Weitere Faktoren könnten sein:
- das Erscheinungsdatum
- der Preis
- die Lieferbarkeit
- die Höhe der Bewertung
- die Zahl der Bewertungen
- die Verkaufszahlen
- die Durchklickrate
Die wenigsten Leute machen sich bewusst, dass Amazon sehr genau beobachten kann, was sie auf der Webseite treiben, welche Produkte wie lange angeguckt werden und so weiter. Es gibt keinen Beleg dafür, dass diese Faktoren in das Ranking einfliessen, aber möglich ist es.
Da Amazon maßgeblich für den Absatz der Produkte sorgen kann, wäre eine Optimierung des Produktnamens auf seine Suche nicht abwägig. Insbesondere bei Büchern, wo sich der Großteil der Preise zwischen 20 – 40 Euro bewegt, der Preis also nicht ausschlaggeben für den Kauf ist, ist es nicht nur wichtig, auf Seite 1 der Suche zu stehen, sondern möglichst weit oben.
Der Trend geht ja hin zu immer schreienderen Buchtiteln und Covern. Dass die Bücher häufig nicht halten können, was ihre Titel versprechen, ist leider jedem Käufer allzu bekannt. Ich neige heute eher dazu, mir eine Buchanschaffung sehr genau zu überlegen, weil ich bei einigen intuitiv gekauften Büchern doch sehr unzufrieden war.
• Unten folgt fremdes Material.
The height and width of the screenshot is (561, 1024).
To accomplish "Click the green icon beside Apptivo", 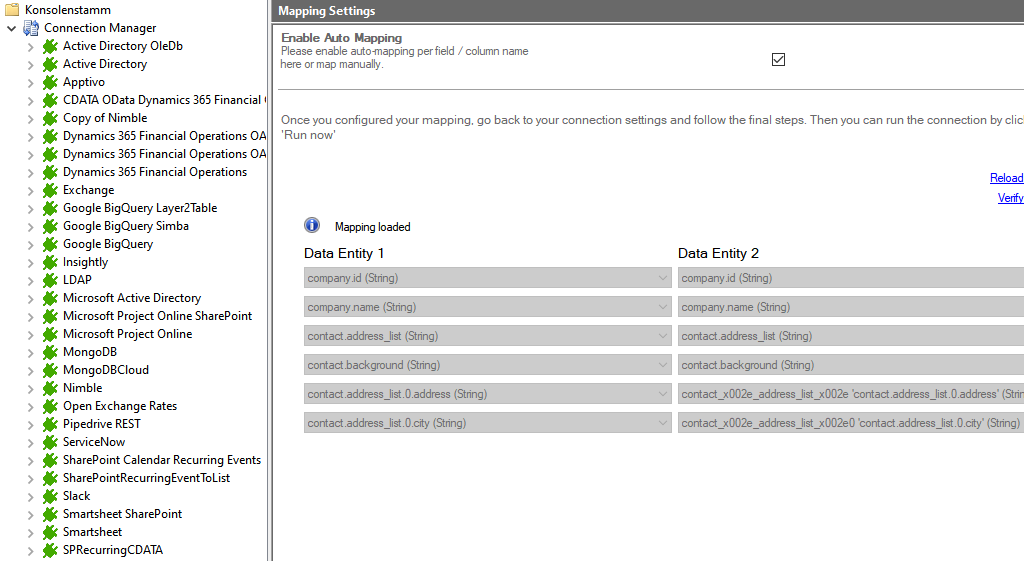I will tap(50, 82).
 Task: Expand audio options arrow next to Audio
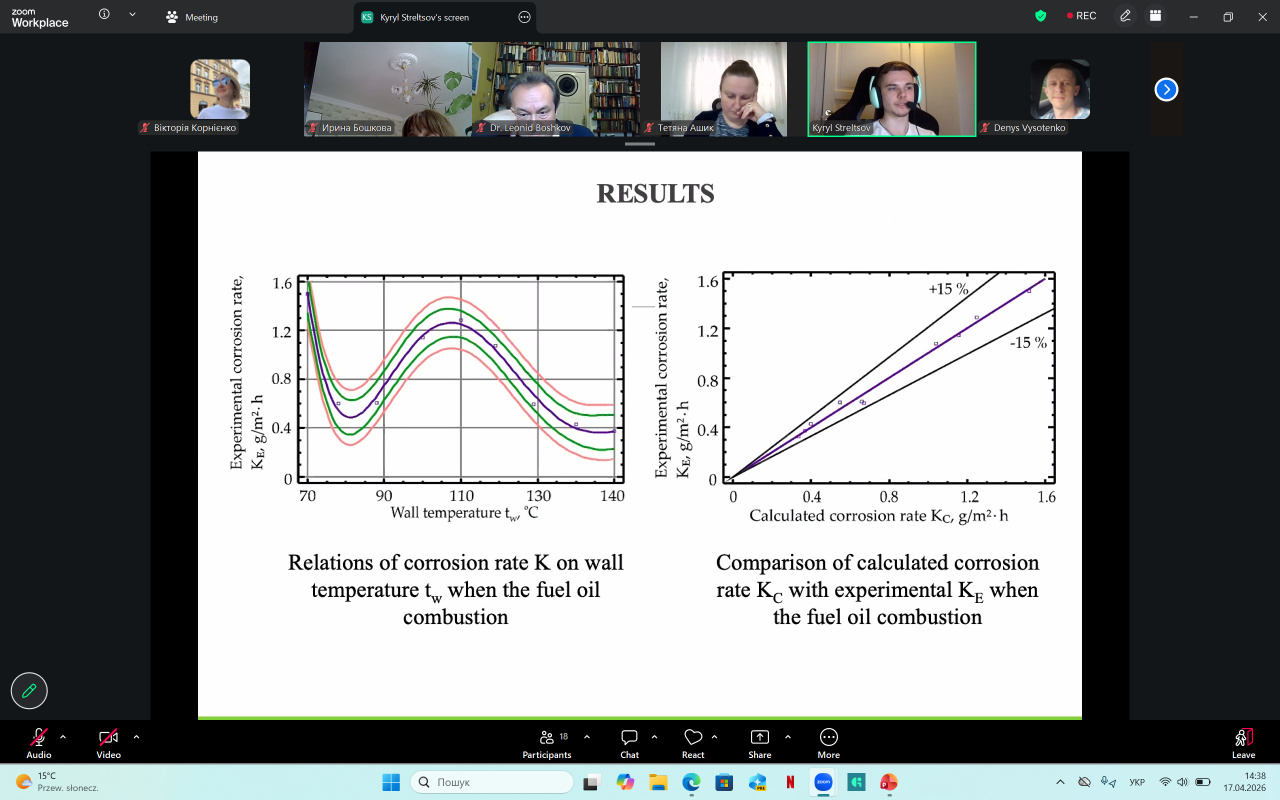point(63,737)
Ich möchte hier keine Bewertung für das eCommerce-Optimieren abgeben, im Gegenteil, ich sehe das ziemlich kritisch. Wenn ich etwas suche, möchte ich das passende finden und nicht irgendwelchen SEO-optimierten Quatsch. Das Problem ist, dass möglicherweise interessantere und bessere Produkte hinten runterfallen, weil sie ein paar Euro teurer sind, die knalligen Keywords nicht im Titel vorkommen oder sie nicht oft genug rezensiert wurden. Wir haben zudem das Problem der selbsterfüllenden Prophezeiung, wenn wenig gekaufte Produkte nach hinten fallen. Ein Produkt, das häufiger gekauft wird, rutscht nach vorn und wird deshalb häufiger gekauft. Ein Produkt, das seltener gekauft wird, rutscht nach hinten und wird deshalb seltener gekauft. Dabei ist die Zahl der Verkäufe kein brauchbares Qualitätskriteerium. Amazon hilft mir dabei, Produkte zu kaufen, indem es mir Produkte empfiehlt, die andere Leute gekauft haben, die diesen Artikel gekauft haben, den ich mir gerade angucke. Amazon hilft mir nicht dabei, das Produkt zu finden, welches ich benötige, darum muss ich mich selber kümmern.
Ich will daher jedem Käufer raten, sich auch mal die hinteren Suchseiten anzugucken und vor allem kritisch auf die Produkte der Seite 1 zu gucken. Es schadet auch nicht, die Suchbegriffe zu variieren.